Too many founders bury their heads in the sand, hoping to evade discomfort by avoiding the topic altogether. They act as if death or departure will never come. And when it inevitably does, their teams are left adrift—unprepared, unaligned, and vulnerable. The consequences are often severe: disruption, division, even threats to business continuity.

In family businesses, this dynamic is compounded by a reluctance to have tough conversations or legally document decisions about succession and inheritance. That silence leaves heirs confused, exposed, and prone to conflict—issues that foresight and responsibility could have prevented.

This kind of negligence, which I’ve witnessed more often than I’d like to admit, brings to mind the phrase that inspired this article’s title: Après moi, le déluge—”After me, the flood.” Attributed to King Louis XV of France, it reflected a disregard for the long-term consequences of leadership—a disregard that helped set the stage for the French Revolution.

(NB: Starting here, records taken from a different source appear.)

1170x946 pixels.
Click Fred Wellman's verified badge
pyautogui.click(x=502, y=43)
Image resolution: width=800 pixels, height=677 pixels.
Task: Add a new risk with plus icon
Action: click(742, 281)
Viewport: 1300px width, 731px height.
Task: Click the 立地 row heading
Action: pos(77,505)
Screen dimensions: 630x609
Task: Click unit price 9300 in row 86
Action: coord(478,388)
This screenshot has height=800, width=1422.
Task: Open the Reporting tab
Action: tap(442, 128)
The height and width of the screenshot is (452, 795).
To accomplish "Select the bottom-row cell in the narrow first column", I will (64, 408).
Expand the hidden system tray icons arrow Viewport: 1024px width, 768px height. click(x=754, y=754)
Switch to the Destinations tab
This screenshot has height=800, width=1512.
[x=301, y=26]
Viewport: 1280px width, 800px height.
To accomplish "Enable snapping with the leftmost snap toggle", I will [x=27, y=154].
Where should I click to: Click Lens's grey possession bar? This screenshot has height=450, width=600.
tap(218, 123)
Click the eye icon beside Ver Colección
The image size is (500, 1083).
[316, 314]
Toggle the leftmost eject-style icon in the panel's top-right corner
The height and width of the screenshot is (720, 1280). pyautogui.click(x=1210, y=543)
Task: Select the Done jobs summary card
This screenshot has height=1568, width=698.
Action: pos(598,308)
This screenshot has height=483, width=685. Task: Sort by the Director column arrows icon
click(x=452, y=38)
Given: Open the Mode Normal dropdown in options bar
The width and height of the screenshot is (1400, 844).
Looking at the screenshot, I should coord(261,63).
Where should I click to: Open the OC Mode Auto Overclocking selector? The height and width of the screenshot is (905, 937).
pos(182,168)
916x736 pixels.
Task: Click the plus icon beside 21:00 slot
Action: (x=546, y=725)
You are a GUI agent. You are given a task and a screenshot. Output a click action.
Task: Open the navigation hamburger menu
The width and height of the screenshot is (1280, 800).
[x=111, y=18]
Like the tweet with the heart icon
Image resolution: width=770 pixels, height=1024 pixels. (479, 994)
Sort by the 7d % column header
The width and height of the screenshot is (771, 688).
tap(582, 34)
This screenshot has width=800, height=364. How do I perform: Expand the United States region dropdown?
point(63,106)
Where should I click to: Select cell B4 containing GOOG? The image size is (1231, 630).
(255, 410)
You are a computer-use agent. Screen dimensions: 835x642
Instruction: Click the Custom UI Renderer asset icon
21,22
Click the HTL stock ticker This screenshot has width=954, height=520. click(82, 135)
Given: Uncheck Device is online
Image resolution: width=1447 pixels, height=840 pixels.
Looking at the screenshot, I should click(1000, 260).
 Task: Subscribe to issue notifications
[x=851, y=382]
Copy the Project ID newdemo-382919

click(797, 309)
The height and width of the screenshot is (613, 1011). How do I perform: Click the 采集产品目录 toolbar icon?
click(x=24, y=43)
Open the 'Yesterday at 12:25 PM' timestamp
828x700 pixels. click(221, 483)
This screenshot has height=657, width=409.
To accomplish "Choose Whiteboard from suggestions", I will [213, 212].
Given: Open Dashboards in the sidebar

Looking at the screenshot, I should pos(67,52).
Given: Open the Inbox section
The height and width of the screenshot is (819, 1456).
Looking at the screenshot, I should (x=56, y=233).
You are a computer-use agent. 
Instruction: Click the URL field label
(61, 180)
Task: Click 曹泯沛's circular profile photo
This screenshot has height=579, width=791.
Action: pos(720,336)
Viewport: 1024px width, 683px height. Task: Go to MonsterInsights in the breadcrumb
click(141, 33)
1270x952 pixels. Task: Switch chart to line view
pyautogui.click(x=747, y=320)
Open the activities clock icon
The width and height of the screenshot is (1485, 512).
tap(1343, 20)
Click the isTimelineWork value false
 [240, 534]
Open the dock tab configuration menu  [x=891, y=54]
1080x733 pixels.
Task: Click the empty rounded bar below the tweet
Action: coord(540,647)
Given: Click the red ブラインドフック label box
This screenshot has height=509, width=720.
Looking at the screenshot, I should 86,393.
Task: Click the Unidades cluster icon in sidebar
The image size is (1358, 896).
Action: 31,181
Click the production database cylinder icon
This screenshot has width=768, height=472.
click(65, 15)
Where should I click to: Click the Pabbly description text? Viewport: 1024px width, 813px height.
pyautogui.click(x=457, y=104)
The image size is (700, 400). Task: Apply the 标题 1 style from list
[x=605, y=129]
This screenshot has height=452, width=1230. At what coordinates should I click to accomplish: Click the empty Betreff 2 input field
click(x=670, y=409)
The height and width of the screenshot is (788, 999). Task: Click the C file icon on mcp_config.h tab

Avoiding succession planning—whether out of fear, discomfort, or distrust—puts everything a leader has built at risk. It’s a dangerous formula for collapse.

That’s why the final chapter of a founder’s journey holds such power: it’s a chance to lead with generosity, to shape the future with intention, and to protect the legacy of the work they’ve poured their lives into. Failing to do so doesn’t just endanger the organization. It shapes how they’ll be remembered.